In addition to myelosuppression, fludarabine may be neurotoxic.  Autoimmune phenomena including hemolytic anemia and Evans syndrome have also been described [5].  Renal dose adjustment may be necessary, common to all the purine analogues. Fludarabine is most commonly employed as part of the FLA/FLAG regimens.  Idarubicin may also be combined in the widely used FLAG–IDA regimen, with reported CR rates of around 50% [6]. FLAG-IDA is a frequently used control arm in clinical trials for r/r AML. In atleast one study no significant difference in CR rates were observed between FLAG and FLAG-IDA [7]. 

 Fludarabine has been shown to augment the rate of synthesis of ara-CTP in blast cells when administered prior to cytarabine [8]. Despite addition of G-CSF to FLA, reported CR rates did not differ significantly, being 61% and 58% respectively [9]. The FLAD regimen (Fludarabine, cytarabine and liposomal daunorubicin) achieved an overall CR rate of 53% in one study, and as 58% of these patients went on to undergo allogeneic HSCT, this regimen may have utility as a bridge to transplant [10].

Clofarabine administration has been linked to a cytokine release syndrome with subsequent capillary leak and organ dysfunction, which may prove fatal. Additionally, tumor lysis syndrome is an important consideration with this agent. Clofarabine may be administered with intermediate dose cytarabine, with CR rates of 35% to 51% being reported, as evidenced by at least one study [11].

Cladribine is employed in a curious array of pathologies besides refractory AML, including refractory T-cell large granular lymphocytic leukemia and relapsing multiple sclerosis. Like fludarabine, it is myelotoxic and nephrotoxic. Regimens employing Cladribine include CLAM (Cladribine, cytarabine, mitoxantrone) and CLAG (Cladribine, Cytarabine, G-CSF), with reported CRs of 40 to 50% [12]. Even higher CRs of up to 58% were reported with the CLAG-M (Cladribine, Cytarabine, G-CSF, mitoxantrone) regimen [13].

Anthracyclines and analogs: Daunorubicin, idarubicin and mitoxantrone

The anthracycline drugs daunorubicin and idarubicin inhibit DNA and RNA synthesis by intercalation between DNA base pairs and steric hindrance of local uncoiling of the double helix. Mitoxantrone is a structurally related anthracenedione that functions similarly to cause DNA strand crosslinkage, strand breaks and nucleic acid synthesis inhibition through steric hindrance.
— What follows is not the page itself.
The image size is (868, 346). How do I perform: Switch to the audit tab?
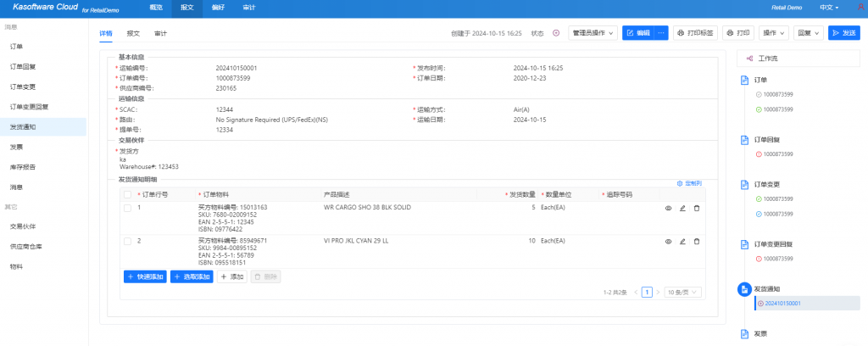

Mitoxantrone has found favor over the anthracyclines as it has a reduced incidence of cardiotoxicity and gastrointestinal side effects [14], and as such has replaced daunorubicin in combinations with cytarabine and etoposide. Regardless, all patients on anthracyclines/mitoxantrone require comprehensive cardiovascular assessment and monitoring. Hepatotoxicity is also a concern with these medications. Mitoxantrone with etoposide is commonly used for salvage therapy, with CR rates of approximately 40% being reported [15]. The MEC regimen (mitoxantrone, etoposide, cytarabine) has been extensively evaluated, with CR rates of upto 66% being reported [16]. Mitoxantrone has also been extensively used in combination with high and intermediate dose cytarabine (HAM regimen), and notably patients over 60 years achieved a CR rate of 76% with this regimen [17].

Liposomal formulations of daunorubicin have the advantage that higher effective plasma concentrations of the drug can be delivered with subsequent increased concentration in the bone marrow. Aside from the FLAD regimen, CPX-351 is a liposomal formation of cytarabine and daunorubicin in a 5:1 molar ratio. Although no statistical difference in 1-year survival between CPX-351 and standard salvage chemotherapies was found, CPX-351 excited attention as it was found to increase CR rates in subgroups with poor risk features including elderly age and adverse cytogenetics compared to standard chemotherapy, 47.7% and 33.3% respectively [18], although this study did not evaluate the drug in the r/r AML setting. 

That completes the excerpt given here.